Maybe an appointment with T and hubby. And maybe only mention the key words. Kidnapping. Torture.... If he has any questions T will be with you for support. Explain what you want to accomplish and why.

As for your sisters and bff maybe you could sit down with them and let them ask questions. Or get them all together at once then you don't have to repeat yourself. I could handle details and it would never change my feelings for my family. Some people can't and that's ok too.
sigh. This would have been good -- but I just found out I'm getting called in for another c&p and its kinda rocking my world. Can't believe I have to do it again. I just wanted help. But I guess I asked too much. so talking to family is on the back burner. If the va doesn't believe me why would anyone else?

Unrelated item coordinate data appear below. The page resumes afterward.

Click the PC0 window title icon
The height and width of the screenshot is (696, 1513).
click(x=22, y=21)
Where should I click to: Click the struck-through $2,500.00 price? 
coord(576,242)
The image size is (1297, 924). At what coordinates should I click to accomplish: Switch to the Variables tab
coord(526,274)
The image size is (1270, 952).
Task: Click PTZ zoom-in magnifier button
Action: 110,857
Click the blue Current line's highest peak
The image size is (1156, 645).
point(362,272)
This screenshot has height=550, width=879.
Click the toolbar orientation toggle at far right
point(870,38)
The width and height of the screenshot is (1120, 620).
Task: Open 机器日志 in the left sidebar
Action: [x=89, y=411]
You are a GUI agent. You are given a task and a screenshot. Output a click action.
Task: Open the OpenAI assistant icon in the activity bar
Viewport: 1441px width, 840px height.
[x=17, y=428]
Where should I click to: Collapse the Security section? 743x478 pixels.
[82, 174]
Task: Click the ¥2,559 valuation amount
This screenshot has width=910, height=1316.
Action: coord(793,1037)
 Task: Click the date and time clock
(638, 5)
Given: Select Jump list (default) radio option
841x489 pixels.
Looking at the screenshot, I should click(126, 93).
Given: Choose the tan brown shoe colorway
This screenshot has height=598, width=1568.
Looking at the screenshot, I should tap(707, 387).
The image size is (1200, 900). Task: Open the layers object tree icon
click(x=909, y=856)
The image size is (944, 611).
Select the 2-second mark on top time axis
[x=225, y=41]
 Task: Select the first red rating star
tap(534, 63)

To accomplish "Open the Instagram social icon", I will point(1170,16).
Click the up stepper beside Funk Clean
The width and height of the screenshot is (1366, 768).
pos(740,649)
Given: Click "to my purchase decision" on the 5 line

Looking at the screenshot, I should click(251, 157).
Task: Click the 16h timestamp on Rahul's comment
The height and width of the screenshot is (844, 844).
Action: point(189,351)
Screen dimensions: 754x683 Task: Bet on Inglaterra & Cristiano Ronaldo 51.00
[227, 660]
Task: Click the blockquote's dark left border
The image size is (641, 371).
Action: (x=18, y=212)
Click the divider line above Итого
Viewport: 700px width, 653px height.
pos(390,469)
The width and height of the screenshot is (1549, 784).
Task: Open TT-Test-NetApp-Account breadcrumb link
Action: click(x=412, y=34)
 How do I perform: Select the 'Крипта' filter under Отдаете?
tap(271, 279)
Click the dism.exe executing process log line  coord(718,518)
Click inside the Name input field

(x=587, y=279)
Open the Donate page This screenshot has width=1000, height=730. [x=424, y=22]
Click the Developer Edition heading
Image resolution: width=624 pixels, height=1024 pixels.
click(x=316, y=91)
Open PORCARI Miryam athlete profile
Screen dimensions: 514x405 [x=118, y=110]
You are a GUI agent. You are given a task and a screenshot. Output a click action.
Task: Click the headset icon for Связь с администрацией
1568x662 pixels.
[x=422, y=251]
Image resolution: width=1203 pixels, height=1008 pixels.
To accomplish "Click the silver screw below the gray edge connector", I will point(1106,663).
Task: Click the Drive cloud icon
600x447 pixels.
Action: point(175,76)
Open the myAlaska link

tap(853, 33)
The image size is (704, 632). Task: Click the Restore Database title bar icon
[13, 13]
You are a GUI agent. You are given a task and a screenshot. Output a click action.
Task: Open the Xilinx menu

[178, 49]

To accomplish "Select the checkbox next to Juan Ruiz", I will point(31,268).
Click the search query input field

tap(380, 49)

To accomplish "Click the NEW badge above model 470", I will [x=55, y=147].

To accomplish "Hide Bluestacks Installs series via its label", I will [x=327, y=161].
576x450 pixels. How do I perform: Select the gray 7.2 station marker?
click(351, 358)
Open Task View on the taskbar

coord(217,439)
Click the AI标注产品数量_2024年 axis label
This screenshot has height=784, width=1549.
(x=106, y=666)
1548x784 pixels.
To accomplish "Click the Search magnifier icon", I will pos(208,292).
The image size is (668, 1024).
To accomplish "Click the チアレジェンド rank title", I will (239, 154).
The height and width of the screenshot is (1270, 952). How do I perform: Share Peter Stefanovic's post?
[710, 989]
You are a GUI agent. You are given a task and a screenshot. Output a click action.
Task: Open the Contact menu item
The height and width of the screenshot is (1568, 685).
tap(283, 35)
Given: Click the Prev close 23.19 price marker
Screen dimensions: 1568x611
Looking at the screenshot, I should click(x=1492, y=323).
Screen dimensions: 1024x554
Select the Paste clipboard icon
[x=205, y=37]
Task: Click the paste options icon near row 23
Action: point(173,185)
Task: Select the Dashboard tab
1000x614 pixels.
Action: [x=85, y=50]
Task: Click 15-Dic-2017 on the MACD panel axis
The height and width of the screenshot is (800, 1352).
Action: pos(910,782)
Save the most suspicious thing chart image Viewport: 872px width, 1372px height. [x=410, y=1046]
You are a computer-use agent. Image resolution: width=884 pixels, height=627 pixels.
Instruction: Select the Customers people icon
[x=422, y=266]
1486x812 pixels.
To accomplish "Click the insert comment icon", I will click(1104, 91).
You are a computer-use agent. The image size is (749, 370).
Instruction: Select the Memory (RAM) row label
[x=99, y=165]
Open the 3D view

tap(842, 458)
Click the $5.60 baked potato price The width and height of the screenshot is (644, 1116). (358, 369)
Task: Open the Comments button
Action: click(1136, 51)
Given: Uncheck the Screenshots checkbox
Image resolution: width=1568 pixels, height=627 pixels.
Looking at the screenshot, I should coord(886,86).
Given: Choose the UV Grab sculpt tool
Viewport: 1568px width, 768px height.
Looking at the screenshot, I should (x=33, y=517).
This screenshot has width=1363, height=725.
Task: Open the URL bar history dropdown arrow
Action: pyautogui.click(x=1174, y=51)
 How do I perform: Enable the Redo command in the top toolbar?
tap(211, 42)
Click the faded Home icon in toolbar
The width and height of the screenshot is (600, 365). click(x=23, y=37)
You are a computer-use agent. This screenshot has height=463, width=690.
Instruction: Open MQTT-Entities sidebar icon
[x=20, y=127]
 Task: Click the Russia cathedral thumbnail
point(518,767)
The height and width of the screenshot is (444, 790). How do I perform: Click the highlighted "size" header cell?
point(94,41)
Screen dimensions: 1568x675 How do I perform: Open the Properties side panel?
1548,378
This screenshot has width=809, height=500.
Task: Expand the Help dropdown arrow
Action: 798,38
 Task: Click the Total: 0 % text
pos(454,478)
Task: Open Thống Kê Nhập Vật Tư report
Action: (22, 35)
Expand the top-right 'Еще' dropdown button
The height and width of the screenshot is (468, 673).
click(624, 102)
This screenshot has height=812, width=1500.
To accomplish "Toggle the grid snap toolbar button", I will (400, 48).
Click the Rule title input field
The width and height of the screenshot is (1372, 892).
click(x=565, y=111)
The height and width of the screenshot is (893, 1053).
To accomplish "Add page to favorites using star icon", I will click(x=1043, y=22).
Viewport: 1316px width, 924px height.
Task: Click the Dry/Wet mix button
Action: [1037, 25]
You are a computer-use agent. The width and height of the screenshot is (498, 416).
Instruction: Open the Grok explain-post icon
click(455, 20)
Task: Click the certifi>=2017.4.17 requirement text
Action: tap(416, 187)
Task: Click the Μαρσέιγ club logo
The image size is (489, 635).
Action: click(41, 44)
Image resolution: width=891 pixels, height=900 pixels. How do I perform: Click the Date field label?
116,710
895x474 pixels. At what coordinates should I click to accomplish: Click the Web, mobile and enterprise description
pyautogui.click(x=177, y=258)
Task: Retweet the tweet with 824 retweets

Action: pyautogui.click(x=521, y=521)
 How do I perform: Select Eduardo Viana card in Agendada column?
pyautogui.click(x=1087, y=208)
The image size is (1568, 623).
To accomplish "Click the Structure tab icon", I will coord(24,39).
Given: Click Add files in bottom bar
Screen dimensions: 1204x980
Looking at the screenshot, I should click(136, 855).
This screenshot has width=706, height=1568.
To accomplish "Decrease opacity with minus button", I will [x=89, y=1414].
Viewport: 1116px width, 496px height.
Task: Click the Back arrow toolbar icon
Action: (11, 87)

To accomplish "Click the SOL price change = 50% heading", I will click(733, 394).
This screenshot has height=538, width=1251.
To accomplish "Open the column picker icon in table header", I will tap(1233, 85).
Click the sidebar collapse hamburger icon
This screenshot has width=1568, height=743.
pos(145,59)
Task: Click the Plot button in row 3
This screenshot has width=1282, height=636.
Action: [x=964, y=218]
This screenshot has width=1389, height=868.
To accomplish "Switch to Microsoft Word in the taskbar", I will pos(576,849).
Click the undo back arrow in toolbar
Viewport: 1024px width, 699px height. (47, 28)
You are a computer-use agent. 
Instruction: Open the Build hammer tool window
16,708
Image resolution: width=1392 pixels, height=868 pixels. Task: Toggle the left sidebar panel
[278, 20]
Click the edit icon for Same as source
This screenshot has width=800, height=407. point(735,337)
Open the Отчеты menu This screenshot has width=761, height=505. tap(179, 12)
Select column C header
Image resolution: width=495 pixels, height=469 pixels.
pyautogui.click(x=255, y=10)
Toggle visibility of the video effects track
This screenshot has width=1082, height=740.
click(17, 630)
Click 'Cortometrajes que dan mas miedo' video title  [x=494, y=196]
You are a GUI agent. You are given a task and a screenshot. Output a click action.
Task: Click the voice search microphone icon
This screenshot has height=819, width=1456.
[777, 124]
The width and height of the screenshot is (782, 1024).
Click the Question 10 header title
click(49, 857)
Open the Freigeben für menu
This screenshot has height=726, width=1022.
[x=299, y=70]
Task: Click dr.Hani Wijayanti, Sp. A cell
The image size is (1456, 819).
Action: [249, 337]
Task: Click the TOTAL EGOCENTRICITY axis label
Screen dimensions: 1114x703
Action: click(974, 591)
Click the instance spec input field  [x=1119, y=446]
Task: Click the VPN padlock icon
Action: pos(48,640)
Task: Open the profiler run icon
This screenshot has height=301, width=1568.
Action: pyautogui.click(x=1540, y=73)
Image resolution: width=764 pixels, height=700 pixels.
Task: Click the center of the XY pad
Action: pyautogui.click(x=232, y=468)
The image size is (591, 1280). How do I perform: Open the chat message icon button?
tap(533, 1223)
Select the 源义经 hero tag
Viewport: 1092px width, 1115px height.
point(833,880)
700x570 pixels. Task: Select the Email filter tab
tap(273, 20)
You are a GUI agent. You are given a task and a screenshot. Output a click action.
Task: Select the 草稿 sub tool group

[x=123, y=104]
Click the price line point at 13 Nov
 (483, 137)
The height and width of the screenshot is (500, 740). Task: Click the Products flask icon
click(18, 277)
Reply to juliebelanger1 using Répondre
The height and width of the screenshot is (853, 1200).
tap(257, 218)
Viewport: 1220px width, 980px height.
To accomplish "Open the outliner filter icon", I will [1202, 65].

funny - I finally gt to a place where I start to think it's gonna be ok.... sigh
 
Its an exam the va does where you have to meet with a doc or a shrink and prove that you have problems. Passing depends totally on the mood of the examiner. My last one was for fibro - with a doctor who had never treated a case of it before. I got lucky - she was willing to let me educate her.

What they are looking for is to find a reason to deny my benefits from continuing.
 
What they are looking for is to find a reason to deny my benefits from continuing

That sucks! Sounds like my last insurence carrier. Anything to deny therapy coverage though they state unlimited. Its not really unlimited.

I am a bit familar with the VA benefit coverage stuff. My dad does it. Says his diabeties is caused by Agent Orange even though it runs in his family, madly. It's intresting to watch his benefits increase when Agent Orange likely never caused anything and you can almost prove that with family history but others in younger wars like the Iraq wars get benefits lessened and you have to prove something is wrong and are threatend with denying benefits when there is diagnosed conditions that can be proved caused by war and nothing else (like PTSD).

Sorry you are going through that. The VA can be a bitch. Been there a lot. Talked with a lot of vets. Seems like a roll of dice really.